* **ENTRIES SUPPLIED**:
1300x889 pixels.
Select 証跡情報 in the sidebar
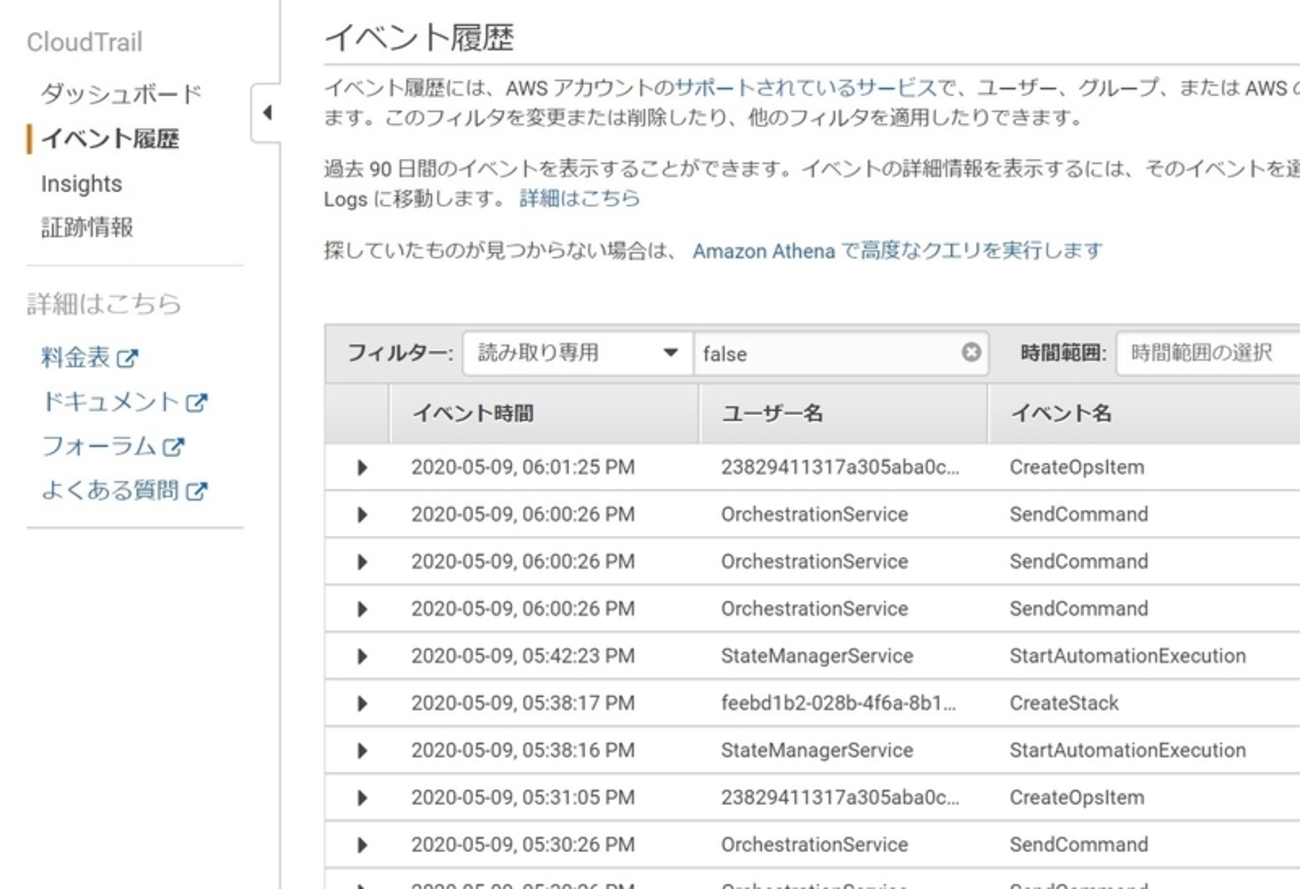87,228
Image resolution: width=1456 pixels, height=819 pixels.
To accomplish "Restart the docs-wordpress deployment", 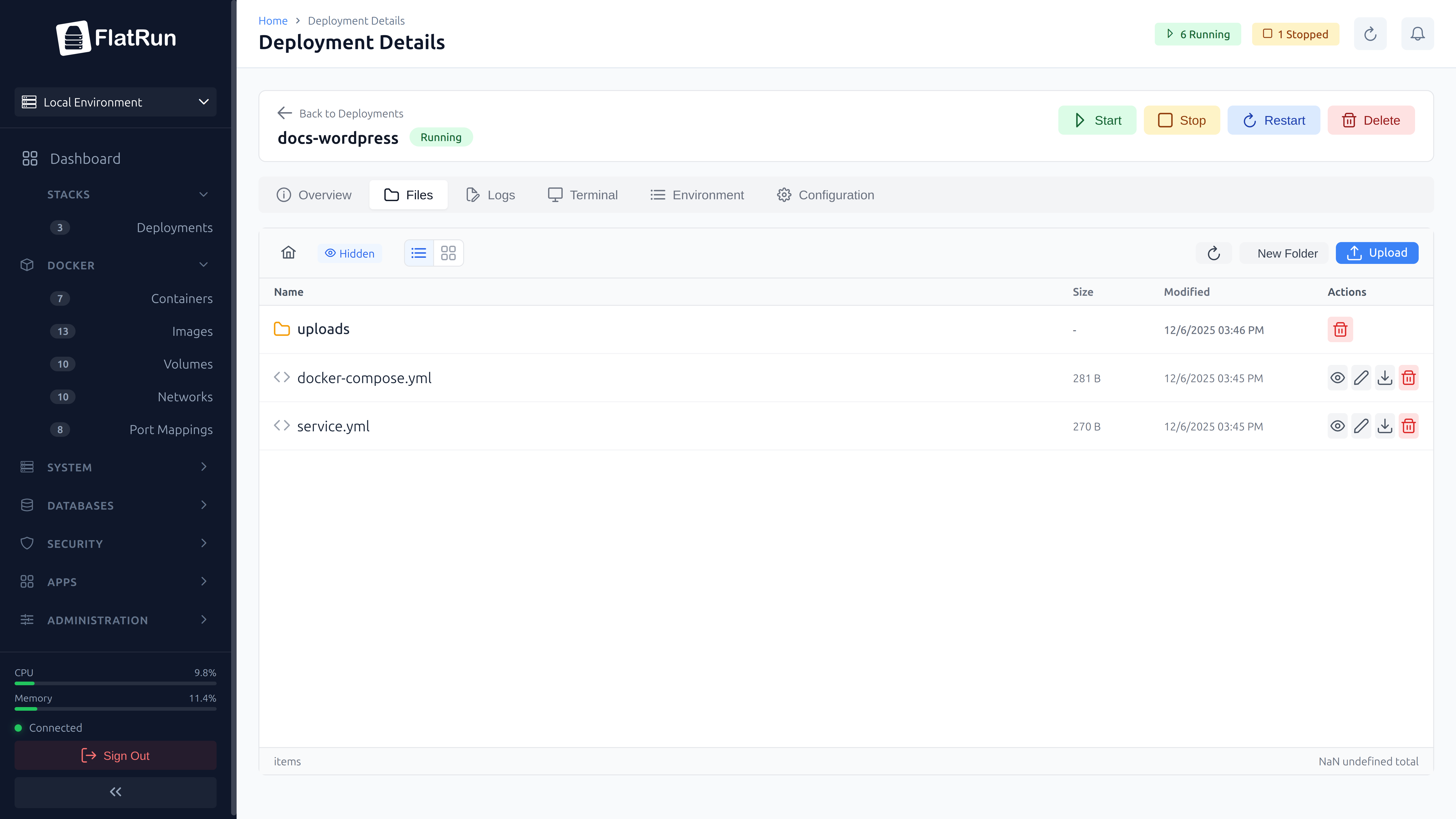I will point(1274,120).
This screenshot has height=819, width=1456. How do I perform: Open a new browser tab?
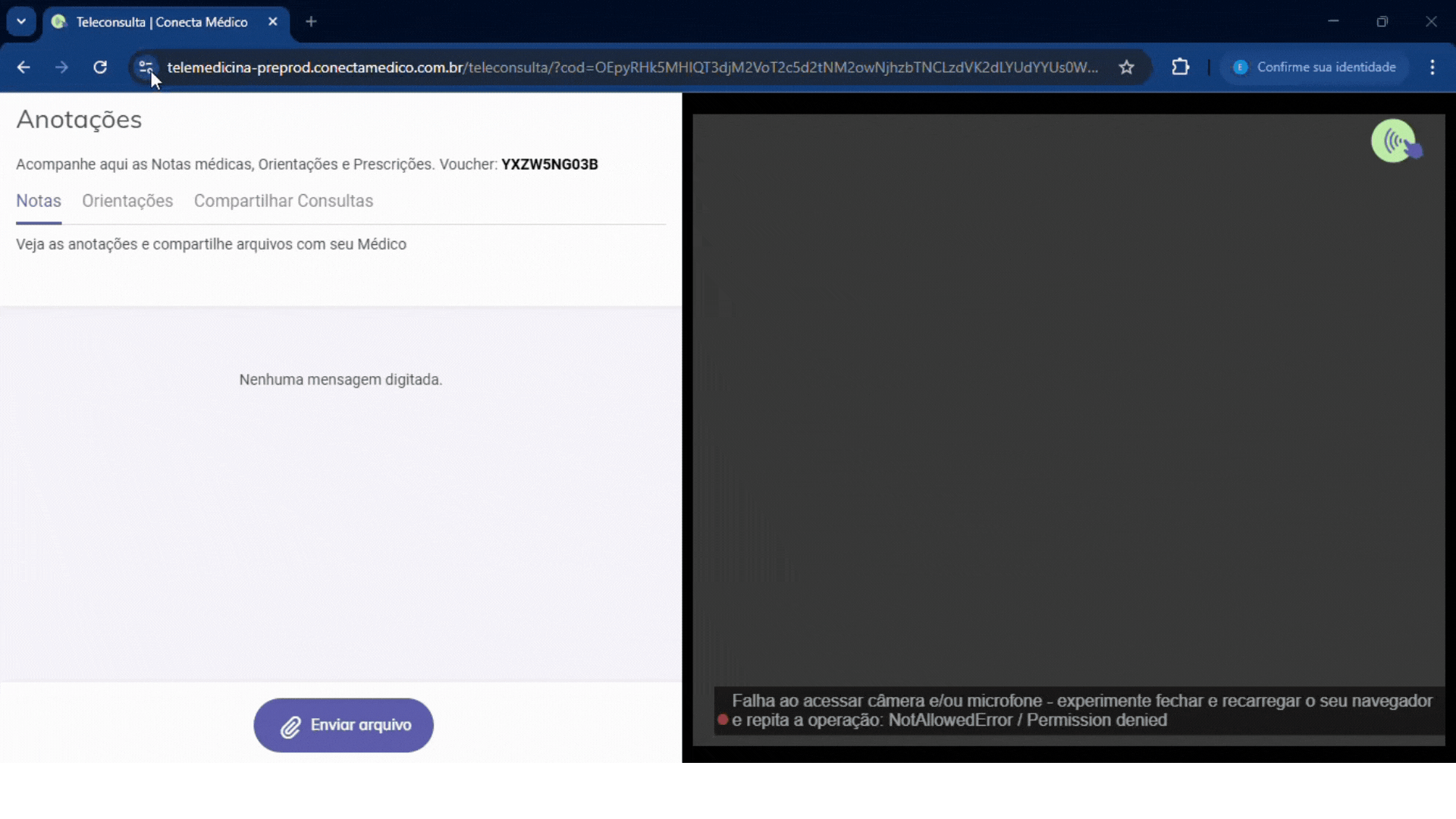(x=311, y=22)
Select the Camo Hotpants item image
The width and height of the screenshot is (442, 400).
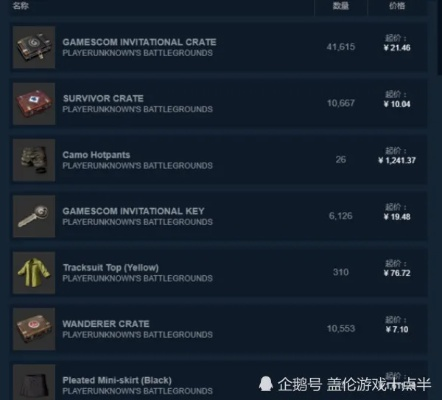[34, 160]
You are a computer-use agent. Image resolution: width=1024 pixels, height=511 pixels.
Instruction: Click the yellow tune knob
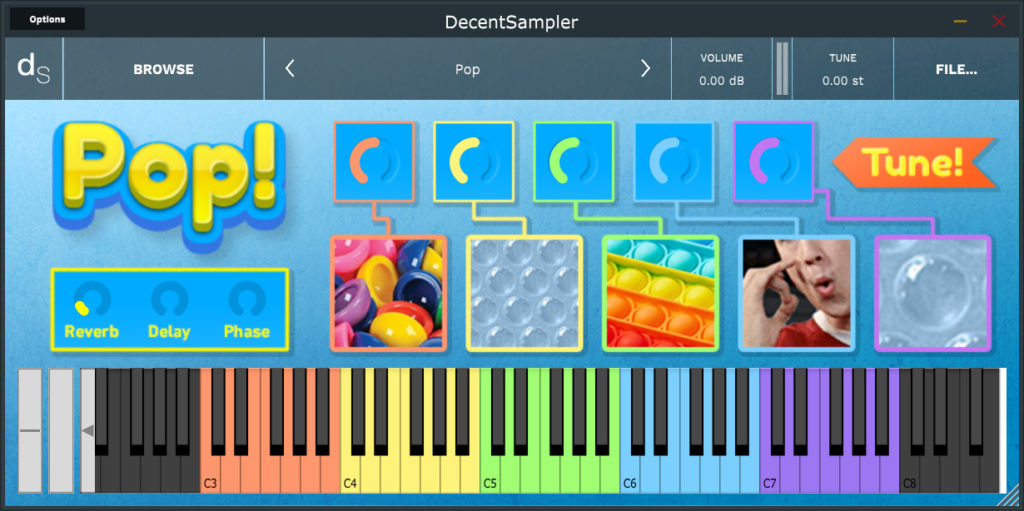click(x=474, y=161)
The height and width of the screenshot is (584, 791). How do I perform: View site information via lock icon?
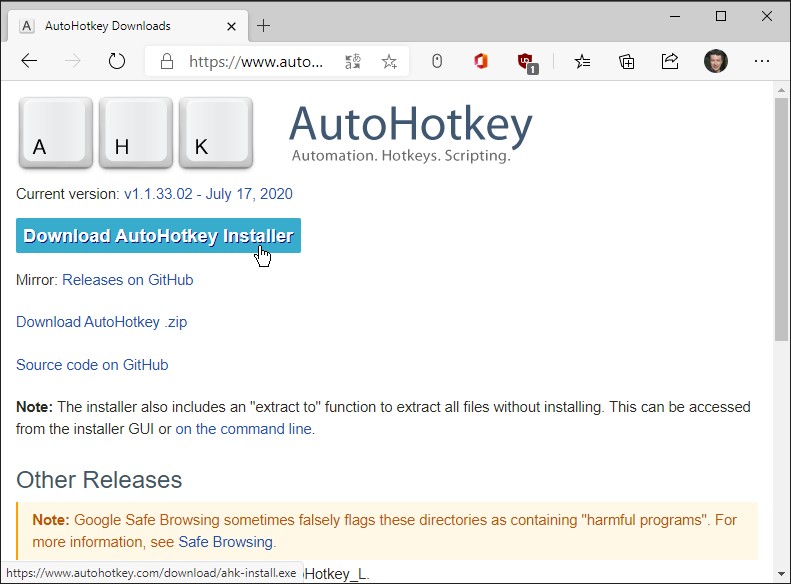[168, 61]
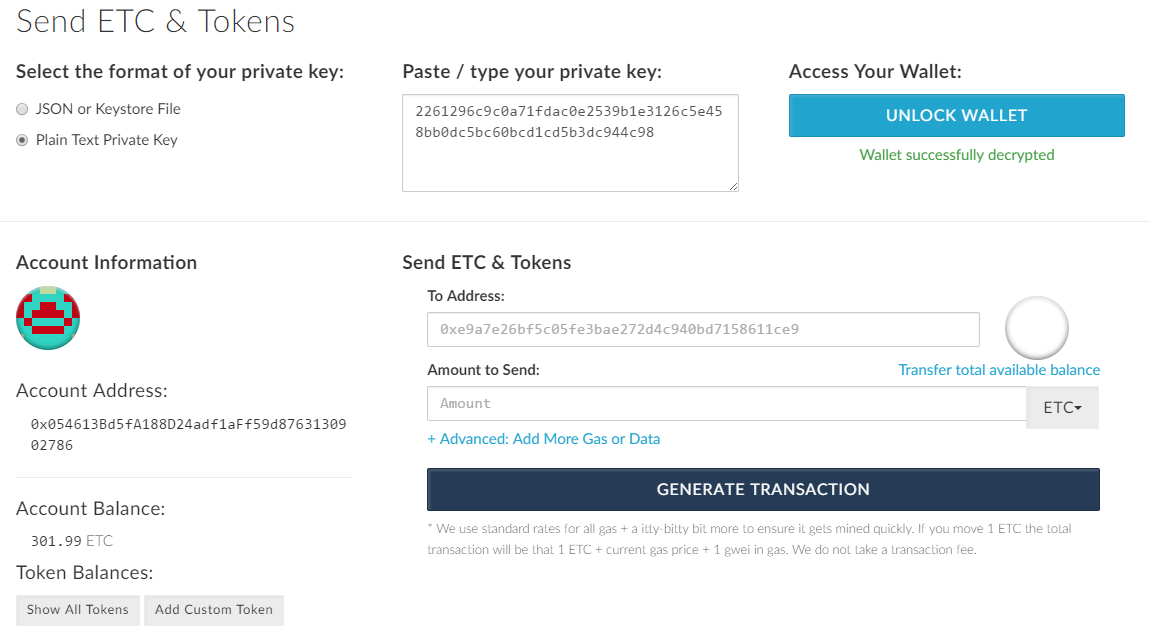Focus the To Address input field
Viewport: 1152px width, 644px height.
[703, 330]
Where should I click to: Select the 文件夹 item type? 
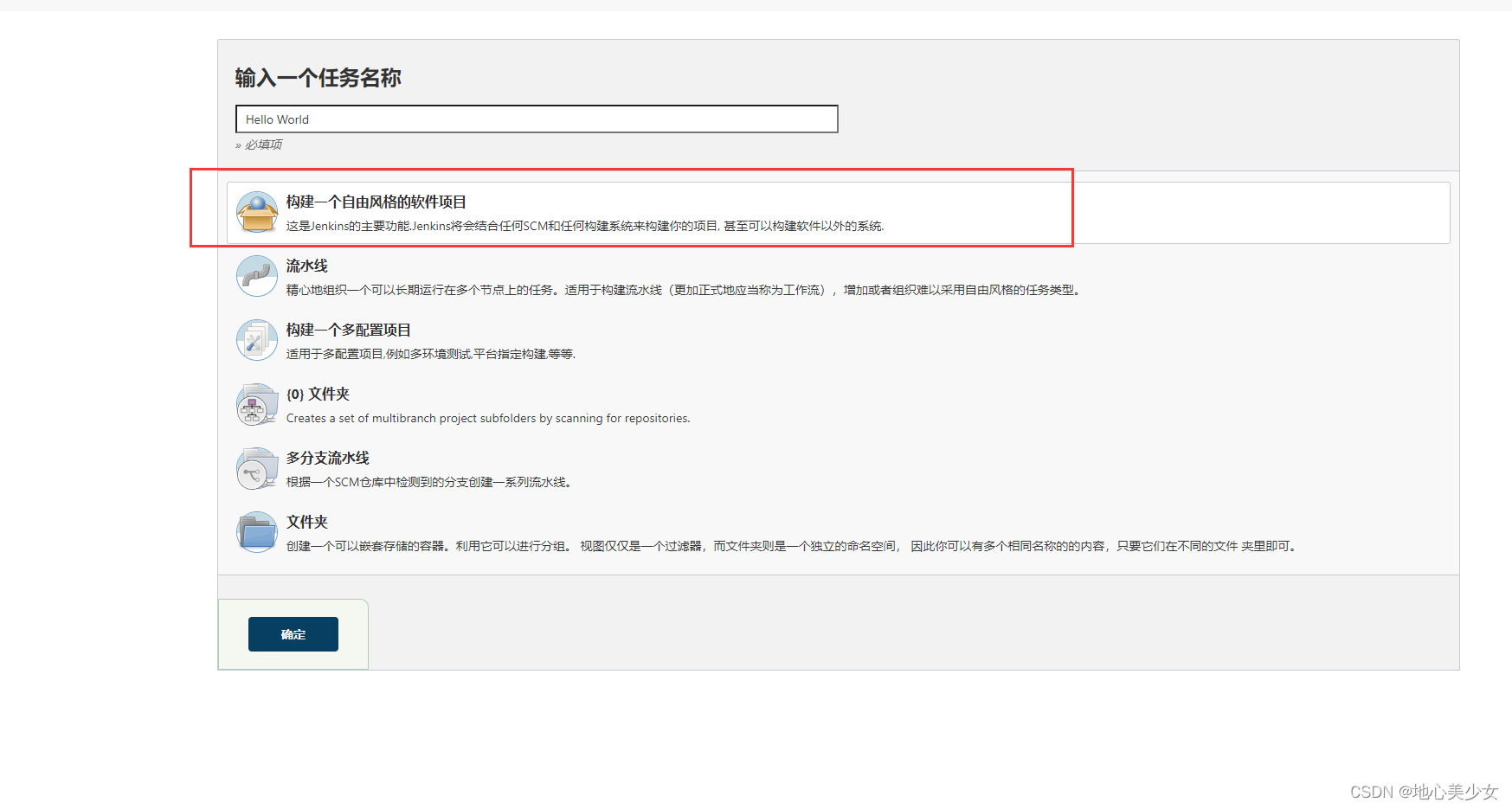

* **OBJECTIVE**: Copy the records above word for word, starting with the line with "Select the Camo Hotpants item image" and going on through the line with "click(x=474, y=161)". Leave out the pictures.

* **WRITTEN RESPONSE**:
Select the Camo Hotpants item image
The width and height of the screenshot is (442, 400).
[34, 160]
You are a computer-use agent. Image resolution: width=1024 pixels, height=511 pixels.
Instruction: Click the yellow tune knob
click(x=474, y=161)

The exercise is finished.